HTTP Inputs
Overview
For shared filesystem and Batch backends Cromwell can support workflow inputs specified by http and https URLs.
Please note this is not true "filesystem" support for HTTP URLs;
if inputs to a workflow are specified by HTTP URLs the outputs of steps will nevertheless appear at local or GCS paths and not HTTP
URLs.
Configuration
Cromwell's default configuration defines an instance of the HTTP filesystem named http. There is no additional configuration
required for the HTTP filesystem itself so adding HTTP filesystem support to a backend is a simple as
adding a reference to this filesystem within the backend's filesystems stanza. e.g.

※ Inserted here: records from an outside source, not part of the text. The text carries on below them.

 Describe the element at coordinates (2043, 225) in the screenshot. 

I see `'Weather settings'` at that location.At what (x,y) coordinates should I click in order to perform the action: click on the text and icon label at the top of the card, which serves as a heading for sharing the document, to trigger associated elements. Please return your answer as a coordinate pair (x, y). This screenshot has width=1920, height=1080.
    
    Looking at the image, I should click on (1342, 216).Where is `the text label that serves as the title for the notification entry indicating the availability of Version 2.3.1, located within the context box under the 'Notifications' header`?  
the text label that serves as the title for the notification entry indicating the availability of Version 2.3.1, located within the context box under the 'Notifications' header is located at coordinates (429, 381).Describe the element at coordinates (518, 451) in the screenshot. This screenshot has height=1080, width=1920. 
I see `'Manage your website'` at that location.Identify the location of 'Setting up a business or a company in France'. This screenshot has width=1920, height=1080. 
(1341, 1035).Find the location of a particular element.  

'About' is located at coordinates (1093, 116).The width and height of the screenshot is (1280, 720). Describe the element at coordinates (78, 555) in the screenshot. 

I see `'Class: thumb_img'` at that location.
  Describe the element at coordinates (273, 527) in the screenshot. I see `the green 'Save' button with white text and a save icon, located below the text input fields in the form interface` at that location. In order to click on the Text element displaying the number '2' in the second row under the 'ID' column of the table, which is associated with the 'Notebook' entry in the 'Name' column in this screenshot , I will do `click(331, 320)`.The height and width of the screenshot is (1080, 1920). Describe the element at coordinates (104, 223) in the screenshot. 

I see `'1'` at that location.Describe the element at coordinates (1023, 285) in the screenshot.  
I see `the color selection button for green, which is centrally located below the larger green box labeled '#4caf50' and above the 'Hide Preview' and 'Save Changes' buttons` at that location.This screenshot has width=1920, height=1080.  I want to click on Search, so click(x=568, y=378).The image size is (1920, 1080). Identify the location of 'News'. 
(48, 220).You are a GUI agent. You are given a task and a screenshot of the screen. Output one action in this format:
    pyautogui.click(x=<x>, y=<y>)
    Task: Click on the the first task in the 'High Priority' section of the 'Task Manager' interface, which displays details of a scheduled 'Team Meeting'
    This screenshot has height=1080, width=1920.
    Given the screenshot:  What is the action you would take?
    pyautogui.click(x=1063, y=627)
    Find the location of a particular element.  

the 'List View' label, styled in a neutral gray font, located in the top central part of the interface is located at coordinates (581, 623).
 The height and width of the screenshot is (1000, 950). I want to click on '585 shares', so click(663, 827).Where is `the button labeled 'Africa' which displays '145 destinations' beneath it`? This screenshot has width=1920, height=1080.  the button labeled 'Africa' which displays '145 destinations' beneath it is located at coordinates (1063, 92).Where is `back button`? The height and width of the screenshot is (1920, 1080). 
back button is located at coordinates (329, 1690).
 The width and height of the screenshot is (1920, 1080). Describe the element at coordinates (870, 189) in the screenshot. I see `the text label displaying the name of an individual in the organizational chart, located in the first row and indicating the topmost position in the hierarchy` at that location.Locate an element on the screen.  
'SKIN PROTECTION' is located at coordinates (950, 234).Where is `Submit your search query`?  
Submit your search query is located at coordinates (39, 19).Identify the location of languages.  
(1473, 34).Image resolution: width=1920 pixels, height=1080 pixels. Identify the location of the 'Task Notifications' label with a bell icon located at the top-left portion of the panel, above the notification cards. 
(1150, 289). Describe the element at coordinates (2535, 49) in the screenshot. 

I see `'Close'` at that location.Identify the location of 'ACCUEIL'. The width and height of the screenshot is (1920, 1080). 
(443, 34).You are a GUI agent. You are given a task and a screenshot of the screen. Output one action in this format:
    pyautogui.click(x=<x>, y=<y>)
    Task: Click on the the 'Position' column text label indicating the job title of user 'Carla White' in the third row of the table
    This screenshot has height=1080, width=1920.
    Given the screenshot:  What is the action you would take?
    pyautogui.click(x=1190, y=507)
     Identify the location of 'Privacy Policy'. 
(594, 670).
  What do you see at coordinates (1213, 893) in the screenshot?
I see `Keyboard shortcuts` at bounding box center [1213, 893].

Cromwell's default Local shared filesystem
backend is configured like this (a GCP Batch or AWS backend would be configured in a similar way):
backend {
default = "Local"
providers {
Local {
...
config {
filesystems {
local {
...
}
http { }
}
}
...
}
...
}
}
If there is a need to turn off this http filesystem in the default Local backend the following Java property
allows for this: -Dbackend.providers.Local.config.filesystems.http.enabled=false.
Caveats
Using HTTP inputs in Cromwell can produce some unexpected behavior:
- Files specified by HTTP URIs will be renamed locally, so programs that rely on file extensions or other filenaming conventions may not function properly.
- Files located in the same remote HTTP-defined directory will not be colocated locally. This can cause problems if a program is expecting an index file (e.g. .fai) to appear in the same directory as the associated data file (e.g. .fa) without specifying the index location.